In In re Astro Air, L.P., No. 12-10-00108-CV (Tex. App. – Tyler September 15, 2010), Sharron Hall was hired by Astro Air, L.P. in December 2005 and remained an employee of Astro until she suffered an on the job injury in July 2007. Hall sued Astro, alleging that her injury was result of Astro’s negligence and Astro filed a motion to abate the proceeding and compel arbitration.

Astro alleged that Hall’s claims were covered by an arbitration agreement which existed between Hall and Astro but the company was unable to produce a signed arbitration agreement. Astro presented an affidavit and deposition testimony from Astro’s human resources manager at the time Hall was hired, Lora Griffith Western. Western testified that Astro was a nonsubscriber to workers’ compensation at the time Hall was hired and that the “routine practice was to explain to any new employee that it was a nonsubscriber and that it had an ERISA complaint injury benefit plan that included an arbitration agreement.” Astro further required new employees to sign several documents, including an arbitration agreement, before the employee was permitted to begin work. These signed arbitration agreements, along with other documents, were routinely kept in each employee’s personnel file.

In August 2007, Astro was acquired by Luvata Grenada, L.L.C. and all personnel files were sent to Luvata. Astro was unable to locate the personnel file belonging to Hall when she brought her claim. Despite this fact, Astro argued that Western’s testimony and affidavit as to routine employment practice was sufficient to establish that an arbitration agreement existed between Hall and Astro and to support Astro’s motion to compel arbitration.

In response, Hall submitted an affidavit which stated that she did not recall being informed of an arbitration agreement, agreeing to be bound by an arbitration agreement as a condition of employment or signing any such agreement. She did, however, recall being informed that Astro was a nonsubscriber to workers’ compensation.

After hearing argument and reviewing the affidavits, a trial court denied Astro’s motion to compel arbitration and Astro filed a petition for writ of mandamus.

As an initial matter, the Twelfth District noted that because the arbitration agreement Astro was seeking to enforce was governed by the Federal Arbitration Act (FAA), a mandamus proceeding was appropriate because a denial of a motion to compel arbitration governed by the FAA leaves a party with no adequate remedy on appeal.

The court then noted that because arbitration agreements “are valid, irrevocable, and enforceable to the same extent as any other contract” the court must “first determine whether the arbitration agreement in this case satisfies Texas law governing contract formation.” Only after an arbitration agreement found to exist does the strong presumption in favor of arbitration apply. “[T]he initial determination of whether an enforceable agreement exists is determined through the neutral application of contract law.”

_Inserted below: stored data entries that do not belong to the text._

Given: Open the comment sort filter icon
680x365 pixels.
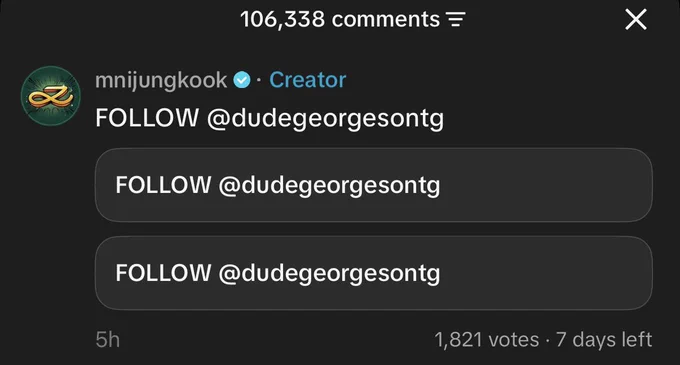Looking at the screenshot, I should point(456,20).
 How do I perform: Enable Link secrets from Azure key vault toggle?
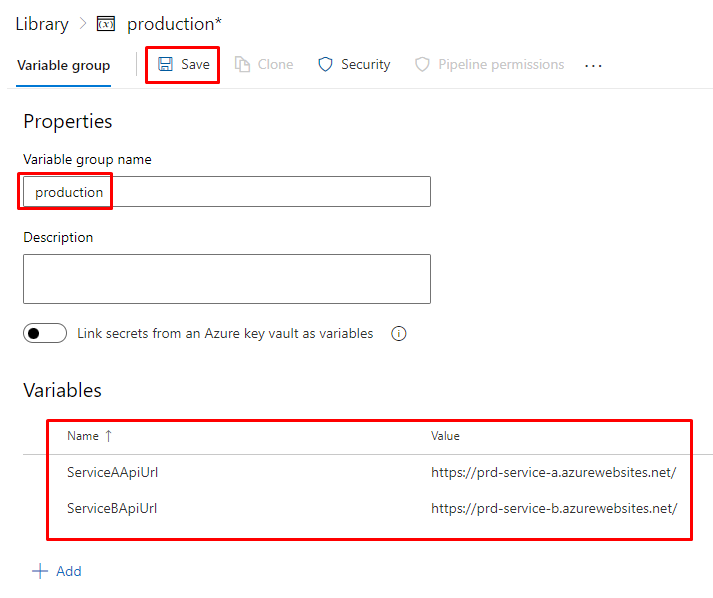click(45, 334)
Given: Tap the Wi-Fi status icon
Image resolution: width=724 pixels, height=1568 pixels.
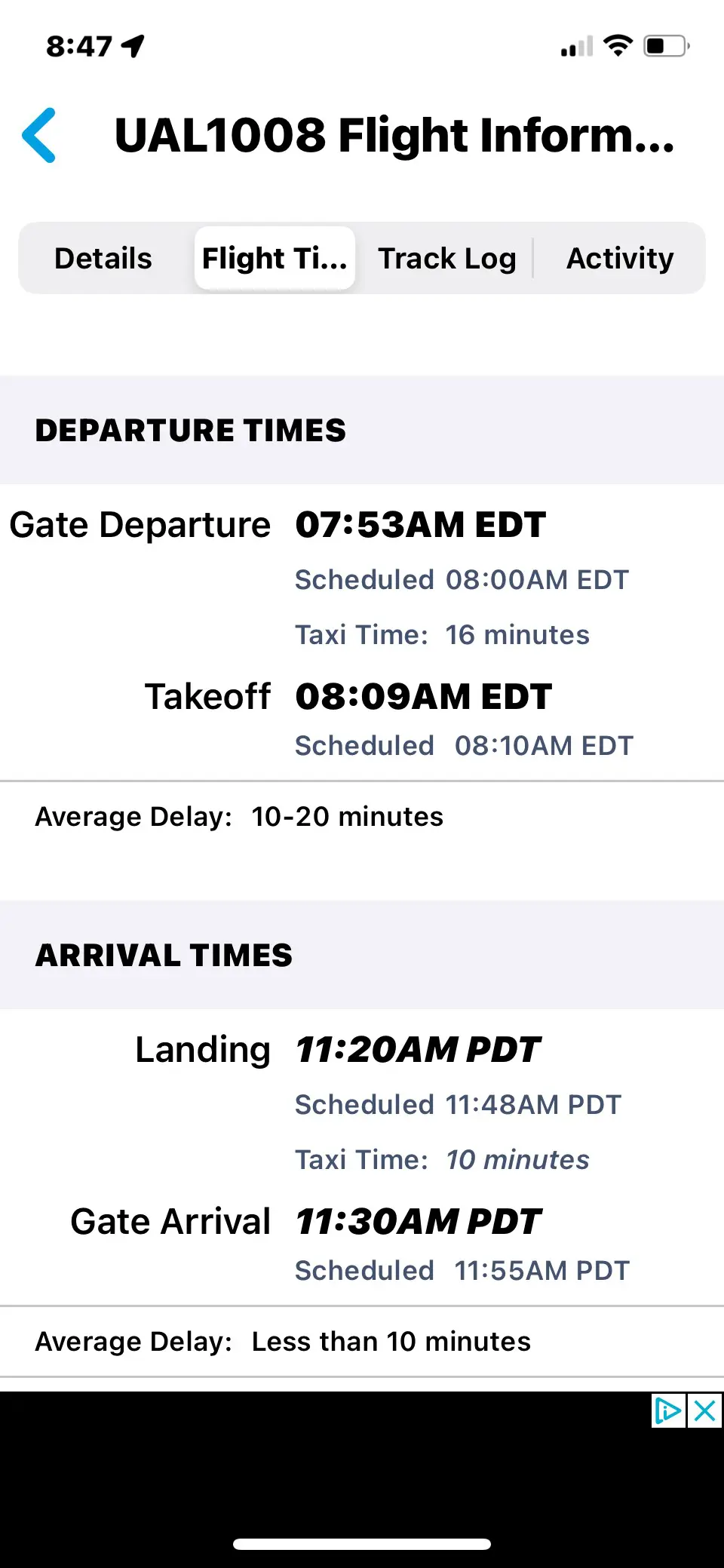Looking at the screenshot, I should click(618, 46).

Under the Texas Rules of Evidence Section 406, evidence of an organization’s routine practice is relevant to prove the organization acted in accordance with that routine on a specific occasion. Establishing routine practice does not conclusively establish the fact, however, and the evidentiary burden belonged to Astro. In determining Astro’s evidentiary burden, the court noted that under established spoliation doctrine, the burden of prejudicial effects fall upon the party responsible for preserving the evidence.

Despite that Astro presented strong evidence of routine practice, Western testified that she could not be certain that Hall had in fact signed an arbitration agreement and Hall likewise swore that she could not recall signing an agreement. Therefore, it was not possible for the court to “say that the trial court could reasonably have reached but one decision about the existence of an agreement to arbitrate.”

The Twelfth District denied Astro’s writ of mandamus and held that the trial court did not abuse its discretion in when it denied Astro’s motion to compel arbitration.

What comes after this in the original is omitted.